* _Screenshot grounding data_:
▶
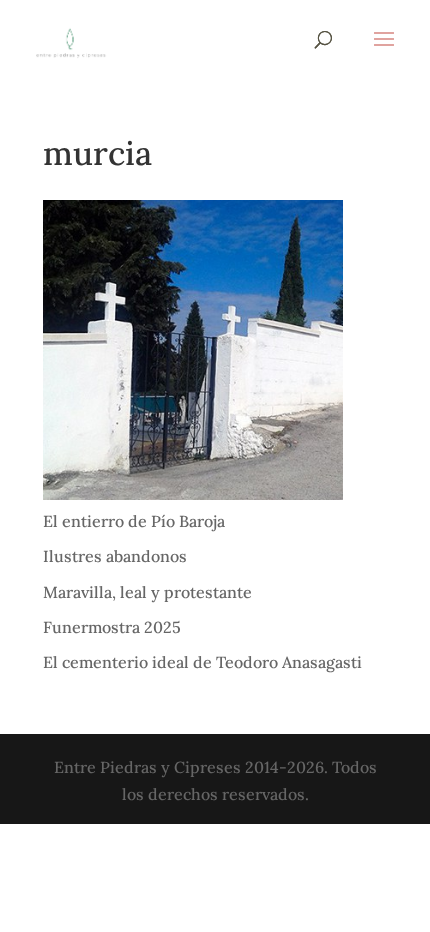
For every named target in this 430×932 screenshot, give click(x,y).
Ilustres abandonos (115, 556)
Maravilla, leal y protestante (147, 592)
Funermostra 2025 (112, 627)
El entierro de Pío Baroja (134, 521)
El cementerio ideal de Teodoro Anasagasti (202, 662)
◀
* _Exercise description_: Send back, unchanged, every line of the records from the one with "Funermostra 2025 (112, 627)" through the last.

* _Solved exercise_:
Funermostra 2025 (112, 627)
El entierro de Pío Baroja (134, 521)
El cementerio ideal de Teodoro Anasagasti (202, 662)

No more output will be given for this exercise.